The researchers identified several thousand unique cell populations, and mapped their locations in the whole tissue with near-cellular resolution. They estimated that their analysis captured about 90 percent of cell types in the mouse brain, including a large diversity in underexplored areas of the brain. The researchers created an online browser to house and share their datasets with the scientific community (http://www.BrainCellData.org/).

The team analyzed the full transcriptome of cells from nearly 100 regions across the mouse brain using high-throughput single-nucleus RNA sequencing, the preferred approach for efforts to create a human brain atlas. This resulted in more than four million profiles of gene activity, which they clustered into nearly 5,000 unique cell populations, most of which were neuronal cells.

The team next applied an approach developed in the Chen and Macosko labs known as Slide-seq. They transferred 101 serial sections, spanning the volume of a single mouse brain, onto arrays of beads covered in unique DNA barcodes, which bound to the mRNA transcripts in the brain tissue.

They then sequenced those transcripts and aligned that spatial data to an existing 3D reference atlas, enabling them to assign each transcript to a known brain structure, representing more than 1.7 million mapped cells.

The researchers combined detailed and well-sampled cell type profiles from the single-nucleus sequencing dataset to locate each cell type in each slice to generate a detailed and thorough atlas of the entire mouse brain. They also analyzed the dataset to come up with two or three marker genes that could be used to uniquely identify almost all of the cell populations.

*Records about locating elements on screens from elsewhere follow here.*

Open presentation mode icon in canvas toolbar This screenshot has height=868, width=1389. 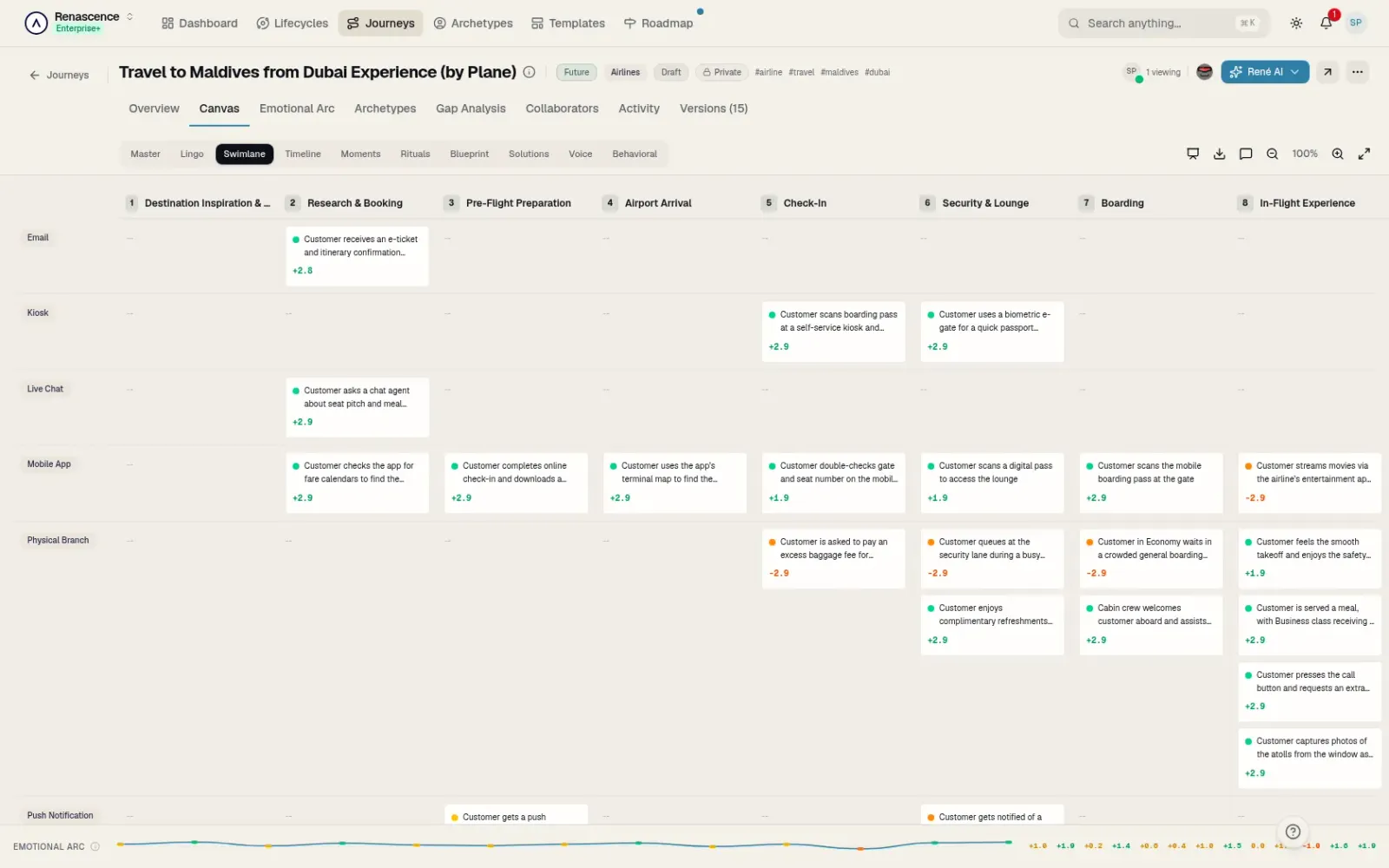(1193, 154)
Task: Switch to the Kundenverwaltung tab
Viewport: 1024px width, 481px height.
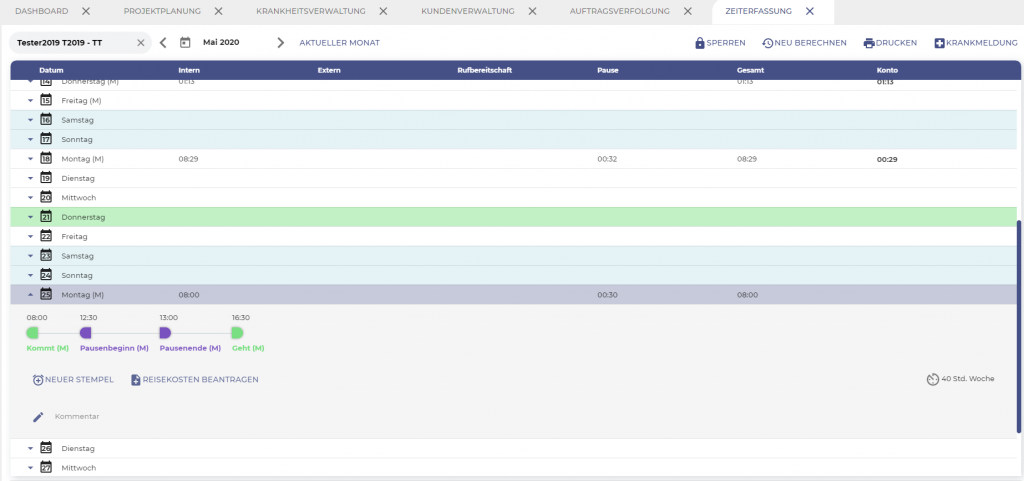Action: 467,11
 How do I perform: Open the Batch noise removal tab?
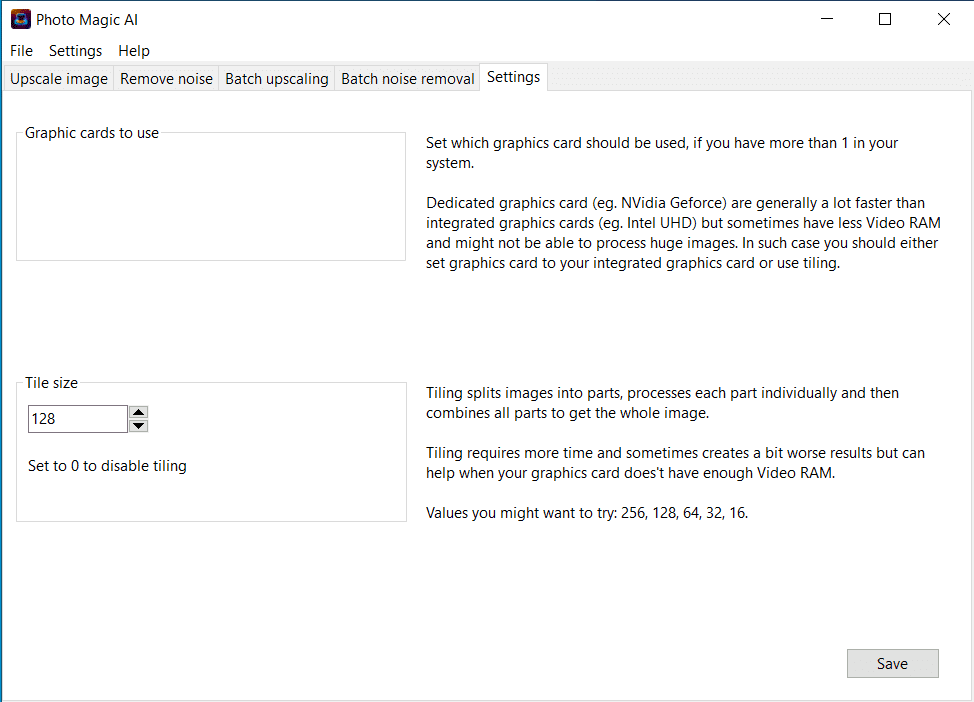407,79
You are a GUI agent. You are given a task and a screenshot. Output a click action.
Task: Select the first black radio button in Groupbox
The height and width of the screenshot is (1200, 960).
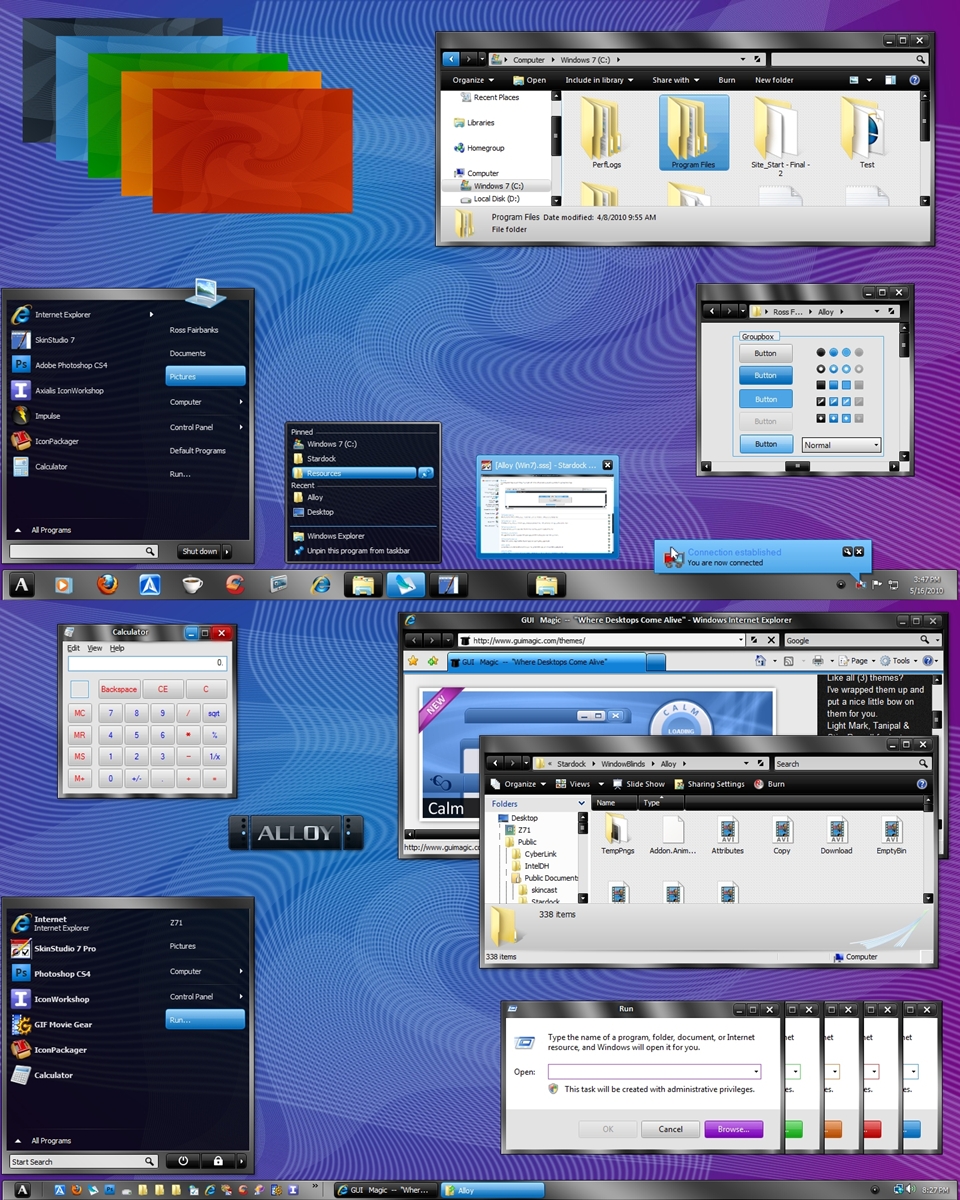tap(821, 352)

The authors said that other scientific groups can use the transcriptomic profiles, spatial localizations, and sets of marker genes they identified to study particular cells of interest. Groups may also use the data by integrating it with their own more detailed examination of a particular brain region.

"We hope that our atlas can both empower the community in their own work and allow them to further explore the cell types we identified," said co-first author Jonah Langlieb, a computational biologist in the Macosko lab who led the work along with co-first author Nina Sachdev.

The team also revealed how signaling molecules known as neurotransmitters are used by different cell types in various brain regions. In addition, they demonstrated their atlas's utility in revealing where disease-associated genes are active, for example, specific neuronal cells that are enriched for expression of genetic factors associated with schizophrenia.

Together, the 10 studies provide rich and profound new views of the remarkable complexity of the brain, and their datasets and methods set the stage for larger efforts to do the same for other mouse organs and for the human brain.

"By mapping the mouse brain, the primary mammalian system used in neuroscience, we've provided molecular, functional, and anatomical classifications that provide a key foundation for human brain mapping, which is what comes next," said Macosko.